Exercises to complete:
(a) Reproduce the text about the IIESL between "The Institution of" and "11 of 2000.", inclusive.
(b) What names has the organization held, according to the text about the IIESL?

Document section:
============

The Institution of Incorporated Engineers, Sri Lanka (IIESL) was established in 1977 and incorporated by a Sri Lankan Act of Parliament. The institute registers engineering technologists and Incorporated Engineers under the Sydney Accord.

History
Formed as the All Ceylon Engineering Diplomates Association in 1977, the society in 1992 changed to the Institute of Engineering Diplomates, Sri Lanka by an Act of Parliament, Act No 64 of 1992, registering all Engineering Diplomates. In 2000, it changed once again to Institution of Incorporated Engineers, Sri Lanka by an Act of Parliament, Act No 11 of 2000.

============

Data shown:
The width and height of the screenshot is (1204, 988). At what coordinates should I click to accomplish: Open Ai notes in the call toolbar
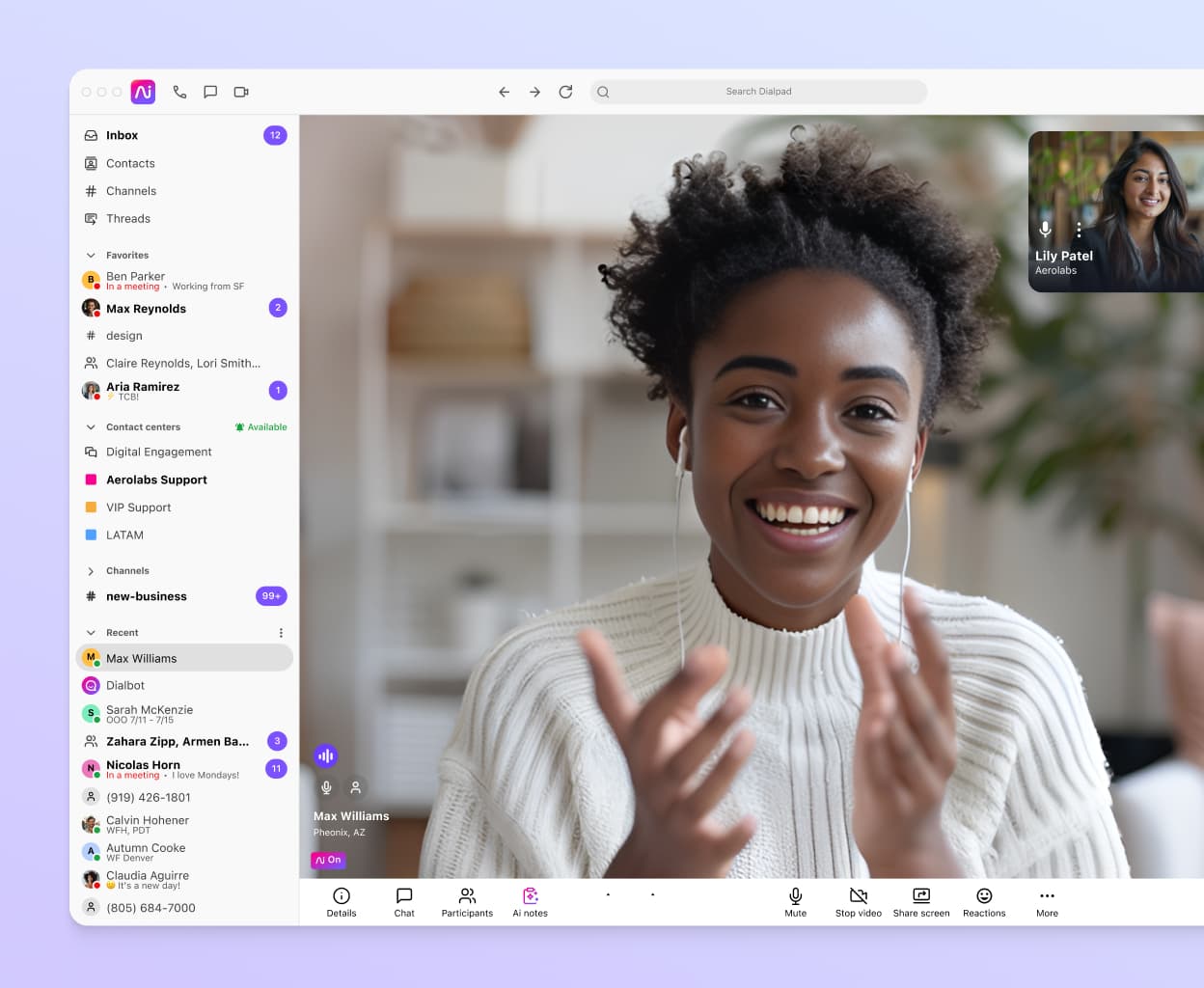[x=530, y=902]
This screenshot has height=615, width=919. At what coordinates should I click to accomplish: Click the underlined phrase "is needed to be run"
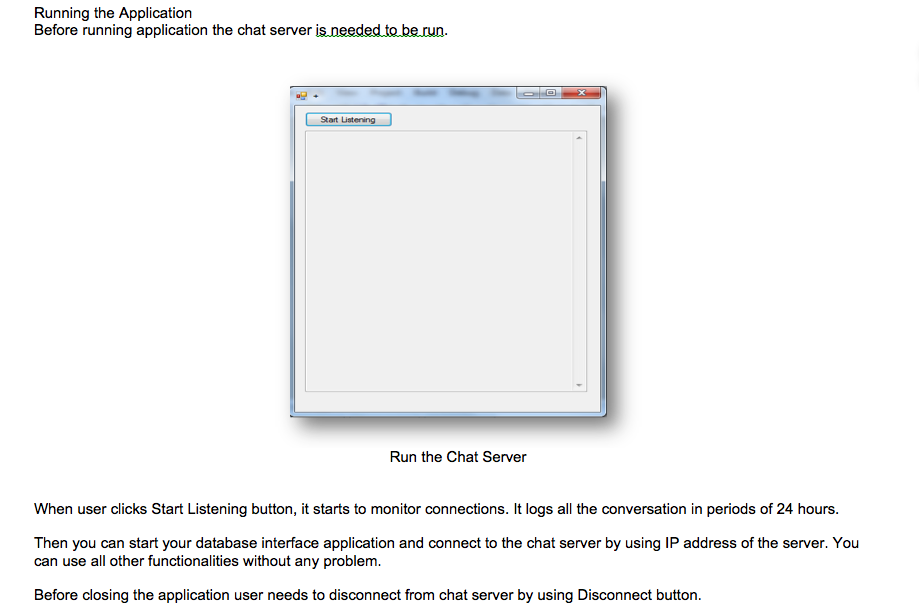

============

Task results:
(a)
The Institution of Incorporated Engineers, Sri Lanka (IIESL) was established in 1977 and incorporated by a Sri Lankan Act of Parliament. The institute registers engineering technologists and Incorporated Engineers under the Sydney Accord.

History
Formed as the All Ceylon Engineering Diplomates Association in 1977, the society in 1992 changed to the Institute of Engineering Diplomates, Sri Lanka by an Act of Parliament, Act No 64 of 1992, registering all Engineering Diplomates. In 2000, it changed once again to Institution of Incorporated Engineers, Sri Lanka by an Act of Parliament, Act No 11 of 2000.

(b)
- All Ceylon Engineering Diplomates Association
- Institute of Engineering Diplomates, Sri Lanka
- Institution of Incorporated Engineers, Sri Lanka